Les pages blanches. Et les milliers de mots qui taquinent sans fleurir. Qui font qu'tu penches. Une fois sur dix. Les mots qui viennent qu'à moitié. Qui étouffent sans gémir. Sèchent sans rien dire. Qui grimpent. Arpentent en silence. Le long des colonnes, de toute la hauteur des gorges sèches. Des sexes tendus. Puis des langues dépliées. Sans crier gare. Sans crier court. Les coeurs déliés. Le goût du vinaigre. Qui apparaît dans la lumière. Au fond du four. Sans une prière. Et les corps qui se délitent. Chut. Fallait rien dire. Mieux vaut la chute. Et les murs qui courent. Les murmures carapaces. La main rapace. Qui t'rattrape. Comme si de rien. Mais c'est rien, en fait, ma p'tite. C'est rien de rien. 
J't'aime. J't'aime profondément. Toi que j'frappe. Toujours, un peu, trop loin. Toujours, sûrement, du poing. Mais. C'est que j'sais pas faire moins. J'sais mettre que des points. À la fin d'tes mots à toi. À la fin d'mes sursauts à moi. Mais je t'aime sans l'dire. T'as vu, j'le dis même en entier. J'pourrais dessus r'passer sans qu'tu l'saches. Mais j'vais laisser là. La p'tite trace, la p'tite preuve, la p'tite enflure. Parce que c'est pure puis pas peu sûr. J't'entends déjà. Tu peux toujours en rire. Mais j'préfère pouvoir l'écrire. Plutôt que d'm'en bouffer la langue. Et d'm'en crever les yeux. Plutôt que d'avoir à chanter la rengaine. De la meuf qui parle trop. Mais ne dit jamais rien. Jamais rien d'bien. Jamais rien d'bien mûri. Mais qui flanche sans arrêt pour un rien. Un rien presque toujours trop sien.

**CONSIGNE**
Réécris le passage du texte source qui va de « Les pages blanches. » à « rien de rien. », en y remplaçant « vinaigre » par « sel ».

**DONNÉES FOURNIES**
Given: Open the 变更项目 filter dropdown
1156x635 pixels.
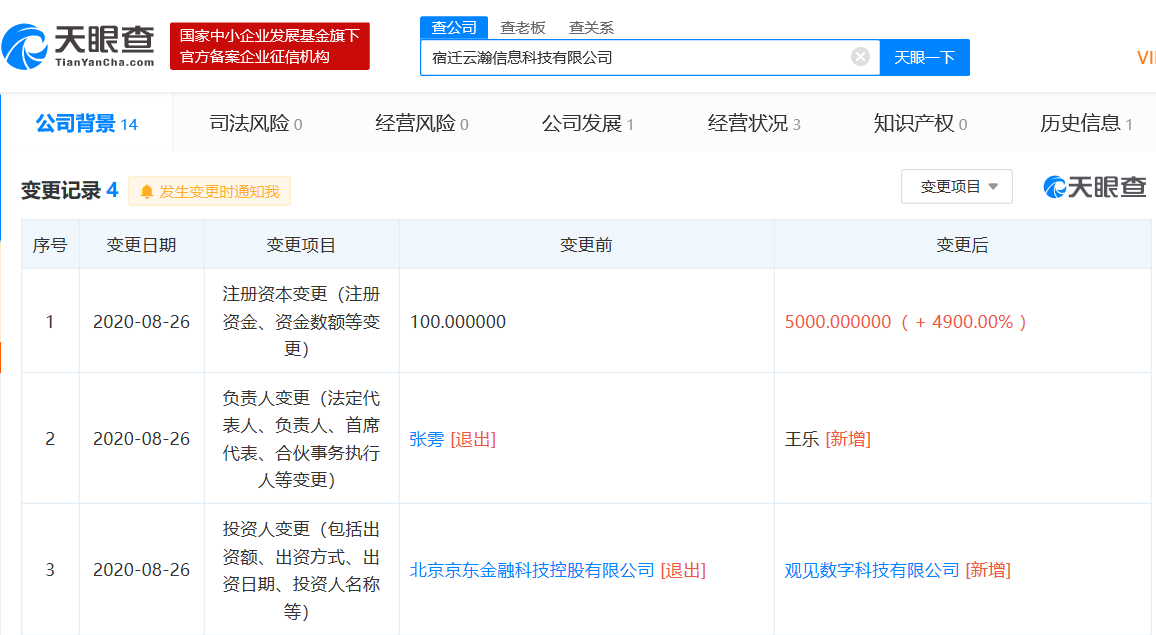Looking at the screenshot, I should tap(956, 186).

**RÉSULTAT**
Les pages blanches. Et les milliers de mots qui taquinent sans fleurir. Qui font qu'tu penches. Une fois sur dix. Les mots qui viennent qu'à moitié. Qui étouffent sans gémir. Sèchent sans rien dire. Qui grimpent. Arpentent en silence. Le long des colonnes, de toute la hauteur des gorges sèches. Des sexes tendus. Puis des langues dépliées. Sans crier gare. Sans crier court. Les coeurs déliés. Le goût du sel. Qui apparaît dans la lumière. Au fond du four. Sans une prière. Et les corps qui se délitent. Chut. Fallait rien dire. Mieux vaut la chute. Et les murs qui courent. Les murmures carapaces. La main rapace. Qui t'rattrape. Comme si de rien. Mais c'est rien, en fait, ma p'tite. C'est rien de rien.